Wayne Garratt
- Born: 30 October 1968 Halesowen, England
- Died: 28 September 1992 (aged 23)
- Nationality: British (English)

Career history
- Cradley Heathens: 1986–1991
- Arena Essex Hammers: 1989–1990
- Newcastle Diamonds: 1992

= Wayne Garratt =

Wayne Malcolm Garratt (30 October 1968 in Halesowen, England – 28 September 1992) was a speedway rider from the United Kingdom.

== Career summary ==
Garratt was also a junior grasstrack champion at the age of six. He started his speedway career with the Cradley Heathens in the British League on his 16th birthday and earned the nickname 'Bodger'.

Garratt showed a lot of promise, but due to the points limit restrictions he was loaned to the Arena Essex Hammers in the National League for two seasons.

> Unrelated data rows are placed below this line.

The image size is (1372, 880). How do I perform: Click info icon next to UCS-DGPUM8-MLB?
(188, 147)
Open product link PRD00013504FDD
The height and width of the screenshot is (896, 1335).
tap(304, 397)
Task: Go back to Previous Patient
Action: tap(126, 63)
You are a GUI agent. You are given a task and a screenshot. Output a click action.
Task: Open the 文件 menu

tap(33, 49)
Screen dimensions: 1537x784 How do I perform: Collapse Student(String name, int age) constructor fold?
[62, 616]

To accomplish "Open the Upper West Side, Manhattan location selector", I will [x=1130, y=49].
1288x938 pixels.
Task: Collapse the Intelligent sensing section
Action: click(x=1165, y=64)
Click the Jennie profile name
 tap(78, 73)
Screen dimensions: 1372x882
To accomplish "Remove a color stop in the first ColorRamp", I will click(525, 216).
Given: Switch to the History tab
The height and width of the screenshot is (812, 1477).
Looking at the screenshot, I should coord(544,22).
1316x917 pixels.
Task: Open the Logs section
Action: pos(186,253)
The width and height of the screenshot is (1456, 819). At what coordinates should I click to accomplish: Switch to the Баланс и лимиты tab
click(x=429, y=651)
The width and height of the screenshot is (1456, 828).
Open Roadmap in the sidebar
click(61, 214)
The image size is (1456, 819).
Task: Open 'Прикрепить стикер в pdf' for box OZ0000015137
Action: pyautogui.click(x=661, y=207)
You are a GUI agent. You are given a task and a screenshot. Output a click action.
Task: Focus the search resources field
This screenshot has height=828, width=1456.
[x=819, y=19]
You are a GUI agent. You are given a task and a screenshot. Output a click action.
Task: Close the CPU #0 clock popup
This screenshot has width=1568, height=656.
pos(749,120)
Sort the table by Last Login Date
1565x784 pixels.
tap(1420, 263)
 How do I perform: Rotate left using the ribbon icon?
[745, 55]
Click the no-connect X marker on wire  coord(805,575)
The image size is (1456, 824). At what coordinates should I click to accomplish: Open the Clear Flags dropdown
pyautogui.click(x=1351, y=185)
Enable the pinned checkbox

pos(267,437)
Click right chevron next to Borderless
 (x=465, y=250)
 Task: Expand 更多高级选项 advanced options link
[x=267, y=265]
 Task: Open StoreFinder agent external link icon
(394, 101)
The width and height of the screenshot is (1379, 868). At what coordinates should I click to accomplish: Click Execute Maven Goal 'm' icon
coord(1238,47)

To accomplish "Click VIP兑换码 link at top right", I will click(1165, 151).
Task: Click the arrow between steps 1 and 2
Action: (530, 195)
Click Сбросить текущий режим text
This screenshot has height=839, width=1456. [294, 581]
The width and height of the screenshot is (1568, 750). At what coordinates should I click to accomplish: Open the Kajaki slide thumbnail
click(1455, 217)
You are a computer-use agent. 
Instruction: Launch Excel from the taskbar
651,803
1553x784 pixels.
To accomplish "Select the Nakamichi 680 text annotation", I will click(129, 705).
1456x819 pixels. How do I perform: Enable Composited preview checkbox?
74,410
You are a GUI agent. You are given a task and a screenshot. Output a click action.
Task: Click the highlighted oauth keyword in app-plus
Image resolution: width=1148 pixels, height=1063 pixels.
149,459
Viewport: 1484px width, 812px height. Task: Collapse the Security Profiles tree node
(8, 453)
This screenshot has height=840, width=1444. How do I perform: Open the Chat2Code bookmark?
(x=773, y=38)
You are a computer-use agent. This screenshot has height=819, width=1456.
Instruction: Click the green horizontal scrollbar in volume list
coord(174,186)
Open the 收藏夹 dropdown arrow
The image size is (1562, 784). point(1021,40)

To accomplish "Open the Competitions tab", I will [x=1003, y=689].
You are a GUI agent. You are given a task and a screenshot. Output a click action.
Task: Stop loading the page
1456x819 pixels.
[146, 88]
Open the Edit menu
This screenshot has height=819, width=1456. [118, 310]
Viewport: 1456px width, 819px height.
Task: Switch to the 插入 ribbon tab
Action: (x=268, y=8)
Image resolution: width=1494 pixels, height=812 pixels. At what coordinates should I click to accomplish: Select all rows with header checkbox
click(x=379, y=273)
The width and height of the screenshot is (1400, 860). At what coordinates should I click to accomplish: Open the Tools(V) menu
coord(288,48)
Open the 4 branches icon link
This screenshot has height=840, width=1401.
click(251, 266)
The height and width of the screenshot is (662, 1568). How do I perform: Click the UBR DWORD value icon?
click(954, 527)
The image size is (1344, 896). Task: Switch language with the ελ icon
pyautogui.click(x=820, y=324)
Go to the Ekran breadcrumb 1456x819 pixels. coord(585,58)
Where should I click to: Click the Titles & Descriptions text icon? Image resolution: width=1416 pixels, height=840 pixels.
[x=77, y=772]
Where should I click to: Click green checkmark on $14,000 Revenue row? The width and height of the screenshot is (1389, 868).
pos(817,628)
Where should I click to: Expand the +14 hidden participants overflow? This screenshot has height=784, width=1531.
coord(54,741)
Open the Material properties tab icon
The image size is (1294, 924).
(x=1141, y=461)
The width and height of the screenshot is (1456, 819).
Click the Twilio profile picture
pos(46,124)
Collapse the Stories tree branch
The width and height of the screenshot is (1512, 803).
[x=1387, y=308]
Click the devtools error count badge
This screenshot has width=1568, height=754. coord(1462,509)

He was recalled to Cradley again in 1991 but was forced out again by the points limit for 1992. He received a ban from July 1991 until the end of the season following a track altercation with Neil Collins.

However, in 1992, whilst on loan with the Newcastle Diamonds, Garratt was involved in a crash at Brough Park on Sunday 13 September and was rushed to hospital and placed on a life support machine. Garratt died after 15 days and never having regained consciousness. His body was transported back to the West Midlands.